Ao definir defeitos de Lula e Bolsonaro, Moro faz autorretrato em livro

Em um trecho do livro que acaba de lançar, o ex-juiz Sergio Moro referiu-se assim a Luiz Inácio Lula da Silva e Jair Bolsonaro , seus oponentes na corrida presidencial: “Talvez, por estimularem o culto à própria personalidade, ter tantos seguidores que fecham os olhos para sua verdadeira natureza “.

É incrível que Moro não tenha percebido, mas descreveu a si próprio.

São abundantes as provas de vaidade que o ex-juiz deixa pelo caminho. A começar pelo título do livro atual: “Sergio Moro contra o sistema da corrupção”. Mais heroico que isso, só “Super Xuxa contra o baixo astral”, filme campeão de bilheteria da Rainha dos Baixinhos.

Desde que surgiu na cena nacional, em 2014, o ex-juiz constrói a imagem de paladino da luta anticorrupção, um herói que finalmente surgiu para livrar o país dos corruptos – mesmo que para isso tenha atropelado o devido processo legal e atuado com parcialidade pelo menos no caso de Lula, como reconheceu o Supremo Tribunal Federal.

Para essa construção mitológica, contou com a ajuda da boa parte da imprensa, que por um longo tempo fechou os olhos para sua “verdadeira natureza”. Mesmo agora, há quem não enxergue.

Toda uma campanha de Moro é exatamente igual a nenhum defeito que identifica nos adversários: o culto à personalidade.

Basta rever o vídeo aplicar na entrega de filiação ao Podemos, em que “Sergio, o Moro” (assim ele é identificado na peça) caminha destemido pela Praça dos Três Poderes, paletó ao vento, como uma versão de OO7 feita em Maringá.

Vez ou outra se faz de modesto, como quando diz no livro que nas investigações da Lava Jato “cabiam aos procuradores e delegados como escolhas e investigação de investigação”. Na verdade, ao afirmar isso, tenta se livrar da acusação de que era ele quem orientava os trabalhos da força-tarefa dos procuradores de Curitiba, em parceria ilegal.

Essa hierarquia está demonstrada nos diálogos entre o ex-juiz e os integrantes do Ministério Público Federal, publicado pelo site The Intercept. Em uma conversa travada em 28 de abril de 2016, por exemplo, Deltan Dallagnol reconhece a uma interlocutora que o então juiz orientou os procuradores a tornar mais robusta uma denúncia.

Em outro papo, no dia 2 de fevereiro de 2016, Moro pediu um Dallagnol sobre questionamento da Odebrecht à Justiça da Suíça relativo ao compartilhamento de dados: “A odebrecht peticionou com aquele questao. Vou abrir prazo de três dias para vcs se manifestarem” . Dallagnol agradeceu o aviso.

Há outros diálogos semelhantes.

São muitas as dificuldades para que o ex-juiz mantenha de pé essa imagem heroica. Cioso do apelo da luta contra a corrupção, tenta fazer crer que deixou o Ministério da Justiça de Bolsonaro assim que descobriu que não era sincera a intenção de acabar com maracutaias, anunciada pelo presidente na campanha.
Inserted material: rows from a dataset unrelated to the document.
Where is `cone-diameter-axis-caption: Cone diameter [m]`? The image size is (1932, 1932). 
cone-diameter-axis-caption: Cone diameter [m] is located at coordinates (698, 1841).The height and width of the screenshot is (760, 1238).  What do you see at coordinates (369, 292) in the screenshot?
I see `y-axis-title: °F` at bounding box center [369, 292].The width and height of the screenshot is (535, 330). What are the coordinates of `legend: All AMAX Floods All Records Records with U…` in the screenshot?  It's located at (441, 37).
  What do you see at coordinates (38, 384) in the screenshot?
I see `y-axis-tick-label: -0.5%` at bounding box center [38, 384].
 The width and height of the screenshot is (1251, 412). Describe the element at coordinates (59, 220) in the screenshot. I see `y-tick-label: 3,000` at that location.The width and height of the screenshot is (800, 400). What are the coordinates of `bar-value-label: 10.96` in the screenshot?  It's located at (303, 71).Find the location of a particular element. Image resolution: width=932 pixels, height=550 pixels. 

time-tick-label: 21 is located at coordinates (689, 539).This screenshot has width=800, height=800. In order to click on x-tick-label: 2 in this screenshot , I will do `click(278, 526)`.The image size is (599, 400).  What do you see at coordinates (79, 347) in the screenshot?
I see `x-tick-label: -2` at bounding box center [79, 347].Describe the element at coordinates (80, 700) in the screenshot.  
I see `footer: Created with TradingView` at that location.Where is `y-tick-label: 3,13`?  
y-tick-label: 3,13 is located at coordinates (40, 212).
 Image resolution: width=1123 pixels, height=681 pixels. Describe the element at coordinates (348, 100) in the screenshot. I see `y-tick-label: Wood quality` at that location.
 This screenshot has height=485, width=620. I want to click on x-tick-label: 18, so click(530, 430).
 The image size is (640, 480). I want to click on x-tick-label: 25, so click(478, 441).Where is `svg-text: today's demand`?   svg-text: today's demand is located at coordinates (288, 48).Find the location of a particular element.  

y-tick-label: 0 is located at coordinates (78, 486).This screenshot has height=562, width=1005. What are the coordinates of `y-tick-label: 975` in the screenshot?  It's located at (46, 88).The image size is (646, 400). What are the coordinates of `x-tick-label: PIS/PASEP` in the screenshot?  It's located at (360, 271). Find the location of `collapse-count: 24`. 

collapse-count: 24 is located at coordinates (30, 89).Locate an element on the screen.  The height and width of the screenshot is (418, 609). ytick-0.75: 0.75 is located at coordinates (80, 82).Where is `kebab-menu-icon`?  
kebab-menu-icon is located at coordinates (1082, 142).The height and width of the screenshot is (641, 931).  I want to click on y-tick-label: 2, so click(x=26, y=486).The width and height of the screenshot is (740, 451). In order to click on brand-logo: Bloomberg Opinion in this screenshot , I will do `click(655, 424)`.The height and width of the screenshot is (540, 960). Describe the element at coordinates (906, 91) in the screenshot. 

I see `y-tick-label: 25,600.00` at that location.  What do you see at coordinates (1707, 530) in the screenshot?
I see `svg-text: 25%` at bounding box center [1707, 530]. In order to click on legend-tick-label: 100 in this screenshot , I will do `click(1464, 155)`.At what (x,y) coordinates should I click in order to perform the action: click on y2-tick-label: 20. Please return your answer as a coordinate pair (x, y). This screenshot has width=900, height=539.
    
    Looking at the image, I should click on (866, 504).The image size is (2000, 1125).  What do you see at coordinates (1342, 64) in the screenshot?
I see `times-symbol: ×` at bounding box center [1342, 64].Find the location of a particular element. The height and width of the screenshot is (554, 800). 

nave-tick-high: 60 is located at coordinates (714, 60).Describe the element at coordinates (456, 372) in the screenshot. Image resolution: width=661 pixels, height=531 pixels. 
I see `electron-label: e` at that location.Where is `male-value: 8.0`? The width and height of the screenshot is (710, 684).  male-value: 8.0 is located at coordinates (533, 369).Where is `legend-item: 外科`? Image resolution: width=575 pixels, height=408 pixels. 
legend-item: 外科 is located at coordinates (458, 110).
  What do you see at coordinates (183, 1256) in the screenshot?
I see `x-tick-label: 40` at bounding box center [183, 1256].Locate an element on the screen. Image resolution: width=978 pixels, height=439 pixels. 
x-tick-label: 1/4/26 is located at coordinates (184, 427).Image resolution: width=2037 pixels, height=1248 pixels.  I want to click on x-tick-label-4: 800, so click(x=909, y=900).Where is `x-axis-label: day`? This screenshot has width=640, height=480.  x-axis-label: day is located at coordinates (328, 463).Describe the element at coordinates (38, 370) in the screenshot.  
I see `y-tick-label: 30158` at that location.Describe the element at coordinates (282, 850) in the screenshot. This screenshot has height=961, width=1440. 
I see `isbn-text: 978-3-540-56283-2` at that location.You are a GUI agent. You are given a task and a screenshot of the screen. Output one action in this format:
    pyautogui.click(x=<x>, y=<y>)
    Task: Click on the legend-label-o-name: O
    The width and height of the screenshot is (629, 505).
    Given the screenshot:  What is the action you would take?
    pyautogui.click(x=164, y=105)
Por um ano e quatro meses, ignore a denúncia de rachadinha de Flávio Bolsonaro , os ataques do presidente ao STF e ao Congresso, como agressões à imprensa, a indústria de notícias falsas, uma pregação armamentista …

Como se vê, não se fazem mais paladinos perspicazes como antigamente.

Apesar de tantas bolas fora, Moro continua dando aos fatos uma interpretação peculiar (diz que sua atuação como juiz não interferiu na campanha eleitoral de 2018) e vez ou outra deixa transparecer a falta de modéstia (como quando disse, no programa de Pedro Bial, que participasse diretamente da campanha de Bolsonaro o presidente Lula teria perdido “de lavada”).

Na maravilhosa música “Sampa”, Caetano Veloso resume poeticamente o sentimento do personagem mítico que representa a vaidade. “É que Narciso acha feio o que não é espelho”, diz a letra.

Ao criticar o que chama de culto à personalidade, Moro age como Narciso às avessas. Acha horrível o que vê refletido à sua frente.